Wendy Ogbourne recalls the tempting delights of a chocolate shop.

I’ve just been reading a lovely book by Joanne Harris called ‘Chocolat’. It’s about a French woman who beguiles everyone she meets with the wonderful chocolates she makes and sells in her shop. As I read it, suddenly I was 10 years old, surrounded by the sights and smells of chocolate, buying langues-de-chat in a little shop in Canterbury in England.

My family came from Kent, but had moved away after the War and I grew up in Wiltshire. Every summer, my parents loaded up the Ford Prefect with everything but the kitchen sink, and we embarked on the seemingly endless trip across the country for a pilgrimage back to our native county. We hired a cabin on the beach, which became our home for the next month and the hub of a whirl of visitors. And from there, we revisited all the familiar and loved sites that we knew so well.

At that young age, I’m afraid the venerable age and historic significance of Canterbury was lost on me. But when we entered the front door of the cathedral and wandered up and down the isles, staring at the stained glass windows and the tombs of long-dead saints and dignitaries, and I watched the flickering candles and smelled the musty scent of old hassocks and hymn books and wooden pews, I couldn’t help a feeling of awe and humility, though I was unable to put a name or understanding to the feeling. When we went outside again and down to the crypt, we were told by the guide yet again the story of Thomas a Becket, how he was murdered by Henry’s knights, and how his ghost has been seen wandering among the stone pillars and walkways. I never saw the ghost, but I left with a shiver up my spine and an icy chill, which defied even the warmth of a summer’s day.

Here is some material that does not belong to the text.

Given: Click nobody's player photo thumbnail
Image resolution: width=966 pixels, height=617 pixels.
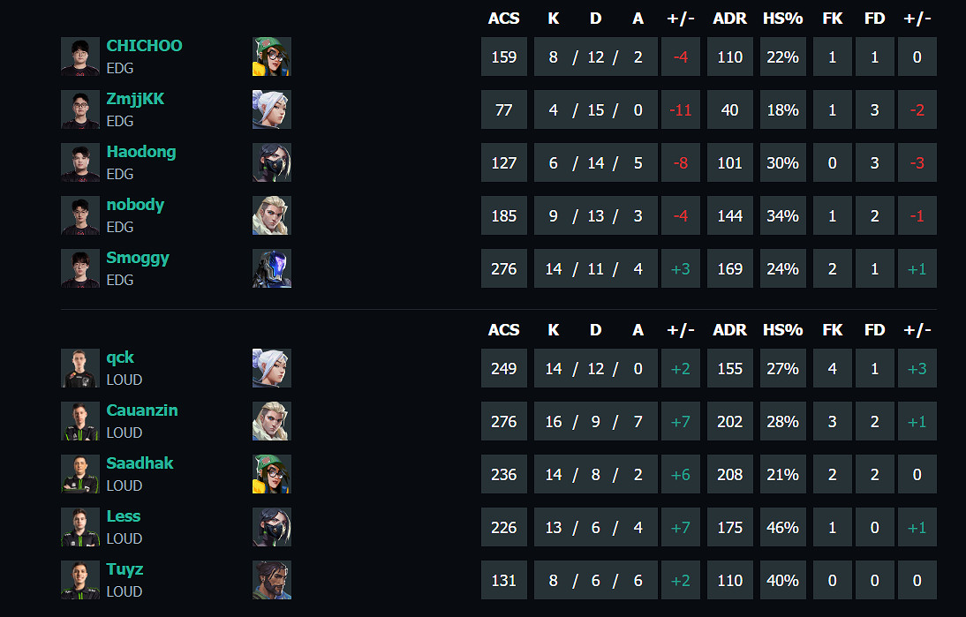Looking at the screenshot, I should [x=79, y=215].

Then we would drive through the Westgate Towers, one of the still remaining parts of the old city wall. The main street of the town still passes between them, though I’m told that cars are now banned. If you look up, you can see the portcullis which would be lowered to prevent all but the favoured from entering the world inside. We loved to climb up inside the two towers, one on each side of the gate. The staircases were narrow and wound up in a corkscrew to the top of the towers, where they opened out into a larger room. The walls were lined with tapestries and there were suits of armour and other exhibits in glass cases. I guess the guards would sit there, waiting to challenge anyone who asked for admittance, either to raise the heavy gates, or pour boiling oil or some such on their heads as a deterrent. Peering over the battlements round the edge, we imagined doing just that as we watched the cars pass below.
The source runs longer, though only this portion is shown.